• [Testo di studio]
++++

Big Thief – Capacity | RECENSIONE

- marzo 22, 2018

Questa è la recensione di viaggio posto finestrino col mare in tempesta accanto, la colonna sonora dei miei primi mesi di questo strambo 2018.

Capacity dei Big Thief è un album del 2017, arriva a distanza di un anno da Masterpiece, il loro promettente esordio.

I Big Thief sono un quartetto di Brooklyn che incanta riuscendo a unire melodie indie folk e scossoni rock con dolcezza e personalità.

Capacity è un racconto, una confessione, con la voce narrante di Adrianne Lenker che scalda e accompagna in questi undici intensissimi brani.

Un primo indizio sul contenuto dell’album è racchiuso nella copertina: una foto che ritrae la stessa Lenker tra le braccia dello zio. Capacity racconta episodi di un’infanzia sofferta, parla di amori, tragedie, amicizie e legami parentali. Lo fa bene, con una delicata narrazione, sfogliando pagina dopo pagina l’album dei ricordi.

Nella traccia di apertura, “Pretty Things”, la cantante si rivolge all’amante Mattew. In Capacity vengono ripetuti numerosi nomi di persona, che la Lenker ci presenta come fossero amici di famiglia, con l’intento di rendere la narrazione più intima portandoci all’interno della vita passata e presente della cantante.

Nella traccia che segue, l’intensa “Shark Smile”, si parla di un incidente d’auto, una persona muore e una sopravvive: “She was a shark smile in a yellow van/ She came around and I stole a glance/ In my youth, a vampire/ Evelyn shown quiet as roses sting/ It came over me at a bad time/ But who wouldn’t ride on a moonlight line?/ I had her in my eye, 85 down the road of a dead end gleam/ And she said woo Baby, take me” .

++++

Dati di associazione a coordinate in pixel:
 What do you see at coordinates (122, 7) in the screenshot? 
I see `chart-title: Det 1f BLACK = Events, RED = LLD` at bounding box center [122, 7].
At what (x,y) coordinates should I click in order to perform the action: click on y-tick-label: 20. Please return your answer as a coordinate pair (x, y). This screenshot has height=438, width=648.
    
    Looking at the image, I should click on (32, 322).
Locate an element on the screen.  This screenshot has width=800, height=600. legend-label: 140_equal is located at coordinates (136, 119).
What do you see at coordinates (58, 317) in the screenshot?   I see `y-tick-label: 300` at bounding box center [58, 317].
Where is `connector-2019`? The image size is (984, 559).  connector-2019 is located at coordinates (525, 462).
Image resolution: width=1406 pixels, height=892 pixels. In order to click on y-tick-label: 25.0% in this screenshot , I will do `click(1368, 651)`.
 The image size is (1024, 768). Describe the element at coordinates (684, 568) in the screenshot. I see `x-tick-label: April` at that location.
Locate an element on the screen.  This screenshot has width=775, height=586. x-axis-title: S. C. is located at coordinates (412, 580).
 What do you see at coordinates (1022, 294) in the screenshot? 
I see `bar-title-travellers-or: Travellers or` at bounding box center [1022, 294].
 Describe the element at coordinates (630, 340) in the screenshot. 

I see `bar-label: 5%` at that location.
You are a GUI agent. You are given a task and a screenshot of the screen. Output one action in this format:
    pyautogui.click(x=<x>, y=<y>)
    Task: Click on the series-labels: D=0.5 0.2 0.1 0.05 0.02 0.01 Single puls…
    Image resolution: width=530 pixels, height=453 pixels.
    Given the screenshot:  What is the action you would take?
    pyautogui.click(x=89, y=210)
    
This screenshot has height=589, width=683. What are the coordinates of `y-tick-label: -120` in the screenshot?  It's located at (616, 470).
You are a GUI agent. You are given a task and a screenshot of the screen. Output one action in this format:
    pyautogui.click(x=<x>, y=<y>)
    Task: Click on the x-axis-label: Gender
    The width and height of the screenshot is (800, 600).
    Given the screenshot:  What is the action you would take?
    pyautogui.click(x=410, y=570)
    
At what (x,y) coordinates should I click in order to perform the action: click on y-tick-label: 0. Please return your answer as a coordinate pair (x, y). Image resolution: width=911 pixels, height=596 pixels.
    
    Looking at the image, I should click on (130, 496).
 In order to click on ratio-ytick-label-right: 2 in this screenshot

++++

• [Problemi da risolvere]
• 1. Rispondi alle seguenti domande sulla recensione di Capacity:
(a) Da quale città provengono i Big Thief?
(b) Quanti brani contiene Capacity?
(c) Chi ritrae la foto di copertina dell'album?
• 2. Per favore, trascrivi senza alcuna modifica il passo della recensione di Capacity che va da "Big Thief –" fino a "questo strambo 2018.".
• 3. Riscrivi in forma più breve il paragrafo della recensione di Capacity che inizia con "Un primo indizio sul contenuto dell'album", mantenendone i fatti principali.

• [Risposte ai compiti]
• 1.
(a) Da Brooklyn.
(b) Undici.
(c) Adrianne Lenker tra le braccia dello zio.

• 2.
Big Thief – Capacity | RECENSIONE

- marzo 22, 2018

Questa è la recensione di viaggio posto finestrino col mare in tempesta accanto, la colonna sonora dei miei primi mesi di questo strambo 2018.

• 3. La copertina, una foto di Lenker tra le braccia dello zio, anticipa il contenuto dell'album. Capacity racconta con delicatezza episodi di un'infanzia sofferta, amori, tragedie, amicizie e legami parentali, come sfogliando un album di ricordi.